(Collected data entries)

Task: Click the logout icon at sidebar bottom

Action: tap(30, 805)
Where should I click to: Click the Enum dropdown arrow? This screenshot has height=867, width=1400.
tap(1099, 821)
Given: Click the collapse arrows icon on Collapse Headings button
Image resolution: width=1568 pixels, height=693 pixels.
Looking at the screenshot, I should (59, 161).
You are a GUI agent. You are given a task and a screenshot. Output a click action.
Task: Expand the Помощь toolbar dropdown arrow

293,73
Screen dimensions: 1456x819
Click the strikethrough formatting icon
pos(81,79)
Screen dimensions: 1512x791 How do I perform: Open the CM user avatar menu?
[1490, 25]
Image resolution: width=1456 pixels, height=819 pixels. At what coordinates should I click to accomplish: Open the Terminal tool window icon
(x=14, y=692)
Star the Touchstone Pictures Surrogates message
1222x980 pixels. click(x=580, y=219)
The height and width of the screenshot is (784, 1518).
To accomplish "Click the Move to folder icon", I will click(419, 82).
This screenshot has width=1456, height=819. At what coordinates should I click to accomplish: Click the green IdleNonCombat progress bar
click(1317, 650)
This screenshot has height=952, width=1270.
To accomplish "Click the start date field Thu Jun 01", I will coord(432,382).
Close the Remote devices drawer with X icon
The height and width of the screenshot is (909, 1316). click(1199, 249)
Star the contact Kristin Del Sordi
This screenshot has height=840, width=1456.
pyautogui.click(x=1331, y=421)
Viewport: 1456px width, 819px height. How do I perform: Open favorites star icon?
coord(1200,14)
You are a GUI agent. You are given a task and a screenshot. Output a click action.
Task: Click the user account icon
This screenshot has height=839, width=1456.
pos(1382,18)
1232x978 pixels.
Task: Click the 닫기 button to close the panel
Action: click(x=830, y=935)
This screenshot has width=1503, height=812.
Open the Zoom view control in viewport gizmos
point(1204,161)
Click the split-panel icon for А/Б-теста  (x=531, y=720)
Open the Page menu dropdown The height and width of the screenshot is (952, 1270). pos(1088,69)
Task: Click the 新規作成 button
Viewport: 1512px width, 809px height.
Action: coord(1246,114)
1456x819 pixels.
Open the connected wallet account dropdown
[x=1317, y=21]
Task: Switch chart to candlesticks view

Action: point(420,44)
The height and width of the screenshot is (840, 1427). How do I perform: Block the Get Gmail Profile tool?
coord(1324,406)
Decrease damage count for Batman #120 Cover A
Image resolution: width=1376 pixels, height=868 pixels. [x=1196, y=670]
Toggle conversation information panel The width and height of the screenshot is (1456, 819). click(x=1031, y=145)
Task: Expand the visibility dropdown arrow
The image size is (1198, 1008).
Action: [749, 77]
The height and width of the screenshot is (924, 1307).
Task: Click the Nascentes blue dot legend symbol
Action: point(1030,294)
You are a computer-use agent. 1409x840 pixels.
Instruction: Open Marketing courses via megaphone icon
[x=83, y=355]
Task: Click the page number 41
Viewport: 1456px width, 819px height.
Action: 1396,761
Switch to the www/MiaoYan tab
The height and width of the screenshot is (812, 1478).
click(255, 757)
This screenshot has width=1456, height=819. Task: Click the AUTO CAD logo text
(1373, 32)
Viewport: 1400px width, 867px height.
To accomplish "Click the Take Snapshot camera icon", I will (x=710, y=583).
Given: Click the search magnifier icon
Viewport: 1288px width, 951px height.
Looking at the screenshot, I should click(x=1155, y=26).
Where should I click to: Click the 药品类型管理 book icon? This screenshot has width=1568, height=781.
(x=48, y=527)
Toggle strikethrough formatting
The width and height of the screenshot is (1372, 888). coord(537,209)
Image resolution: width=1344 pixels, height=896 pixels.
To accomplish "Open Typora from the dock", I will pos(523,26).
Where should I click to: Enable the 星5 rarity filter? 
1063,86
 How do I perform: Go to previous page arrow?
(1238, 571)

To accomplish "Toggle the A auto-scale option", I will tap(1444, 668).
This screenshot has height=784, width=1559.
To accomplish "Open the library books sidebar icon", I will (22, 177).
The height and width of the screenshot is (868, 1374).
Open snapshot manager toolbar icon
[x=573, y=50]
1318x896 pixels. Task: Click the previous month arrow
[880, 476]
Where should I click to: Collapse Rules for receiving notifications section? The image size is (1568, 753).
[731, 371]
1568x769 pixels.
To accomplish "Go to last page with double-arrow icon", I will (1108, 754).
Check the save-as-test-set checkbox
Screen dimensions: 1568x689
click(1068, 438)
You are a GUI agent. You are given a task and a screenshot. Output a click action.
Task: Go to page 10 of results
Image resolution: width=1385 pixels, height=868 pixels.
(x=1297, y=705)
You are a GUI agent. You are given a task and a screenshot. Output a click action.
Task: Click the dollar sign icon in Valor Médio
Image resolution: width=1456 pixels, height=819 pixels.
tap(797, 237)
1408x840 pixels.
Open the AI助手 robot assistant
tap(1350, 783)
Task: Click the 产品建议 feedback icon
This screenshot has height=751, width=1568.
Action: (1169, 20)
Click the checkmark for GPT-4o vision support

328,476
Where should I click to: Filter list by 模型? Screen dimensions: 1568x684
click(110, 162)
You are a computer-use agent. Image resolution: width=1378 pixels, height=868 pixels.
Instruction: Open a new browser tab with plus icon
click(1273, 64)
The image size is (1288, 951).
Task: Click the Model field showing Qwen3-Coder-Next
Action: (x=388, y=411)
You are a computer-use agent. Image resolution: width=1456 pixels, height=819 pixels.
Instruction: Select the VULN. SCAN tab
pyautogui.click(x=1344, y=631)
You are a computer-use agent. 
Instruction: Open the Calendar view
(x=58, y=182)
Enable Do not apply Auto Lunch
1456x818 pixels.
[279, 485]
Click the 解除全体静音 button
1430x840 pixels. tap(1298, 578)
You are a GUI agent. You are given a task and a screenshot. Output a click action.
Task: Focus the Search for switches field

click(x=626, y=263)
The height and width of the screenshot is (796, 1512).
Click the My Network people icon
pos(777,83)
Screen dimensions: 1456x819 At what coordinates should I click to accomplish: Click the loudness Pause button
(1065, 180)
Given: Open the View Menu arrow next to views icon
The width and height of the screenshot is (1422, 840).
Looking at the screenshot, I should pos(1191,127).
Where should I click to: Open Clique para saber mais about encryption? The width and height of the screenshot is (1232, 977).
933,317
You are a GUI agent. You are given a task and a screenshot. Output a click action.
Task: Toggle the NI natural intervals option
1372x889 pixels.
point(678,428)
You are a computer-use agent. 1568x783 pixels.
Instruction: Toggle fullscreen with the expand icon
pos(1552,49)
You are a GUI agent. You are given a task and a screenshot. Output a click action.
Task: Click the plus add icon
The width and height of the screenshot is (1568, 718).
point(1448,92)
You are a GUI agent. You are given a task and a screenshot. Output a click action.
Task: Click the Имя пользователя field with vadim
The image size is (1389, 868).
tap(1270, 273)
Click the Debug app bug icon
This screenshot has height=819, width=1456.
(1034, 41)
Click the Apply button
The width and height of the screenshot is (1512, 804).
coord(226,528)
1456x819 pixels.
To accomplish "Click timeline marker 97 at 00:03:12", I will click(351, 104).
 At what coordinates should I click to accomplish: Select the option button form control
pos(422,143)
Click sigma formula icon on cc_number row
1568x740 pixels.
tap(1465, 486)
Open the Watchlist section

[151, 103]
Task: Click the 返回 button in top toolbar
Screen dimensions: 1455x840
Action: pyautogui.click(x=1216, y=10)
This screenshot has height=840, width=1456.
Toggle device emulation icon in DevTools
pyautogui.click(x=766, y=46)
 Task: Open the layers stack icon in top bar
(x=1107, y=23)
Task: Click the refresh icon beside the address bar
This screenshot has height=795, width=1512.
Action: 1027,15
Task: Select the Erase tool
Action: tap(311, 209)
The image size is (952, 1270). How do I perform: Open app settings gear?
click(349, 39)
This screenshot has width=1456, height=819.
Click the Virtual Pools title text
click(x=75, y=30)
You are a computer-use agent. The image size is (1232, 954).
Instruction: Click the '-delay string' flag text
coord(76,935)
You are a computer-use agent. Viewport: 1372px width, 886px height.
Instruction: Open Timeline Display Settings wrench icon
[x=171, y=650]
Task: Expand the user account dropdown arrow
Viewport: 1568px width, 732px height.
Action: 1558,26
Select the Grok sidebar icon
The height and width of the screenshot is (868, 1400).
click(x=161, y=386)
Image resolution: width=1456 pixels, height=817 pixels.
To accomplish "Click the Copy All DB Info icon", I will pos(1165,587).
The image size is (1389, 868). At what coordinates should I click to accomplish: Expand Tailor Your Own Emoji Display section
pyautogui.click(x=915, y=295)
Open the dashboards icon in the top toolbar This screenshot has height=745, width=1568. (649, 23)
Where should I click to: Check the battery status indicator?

EXERCISE INSTRUCTIONS ▸ Starting at the line above that contains "Open the Page", write out each line exactly until the line that contains "Task: Expand the visibility dropdown arrow" has been written, and stop there.

WORKED SOLUTION ▸
Open the Page menu dropdown The height and width of the screenshot is (952, 1270). pos(1088,69)
Task: Click the 新規作成 button
Viewport: 1512px width, 809px height.
Action: coord(1246,114)
1456x819 pixels.
Open the connected wallet account dropdown
[x=1317, y=21]
Task: Switch chart to candlesticks view

Action: point(420,44)
The height and width of the screenshot is (840, 1427). How do I perform: Block the Get Gmail Profile tool?
coord(1324,406)
Decrease damage count for Batman #120 Cover A
Image resolution: width=1376 pixels, height=868 pixels. [x=1196, y=670]
Toggle conversation information panel The width and height of the screenshot is (1456, 819). click(x=1031, y=145)
Task: Expand the visibility dropdown arrow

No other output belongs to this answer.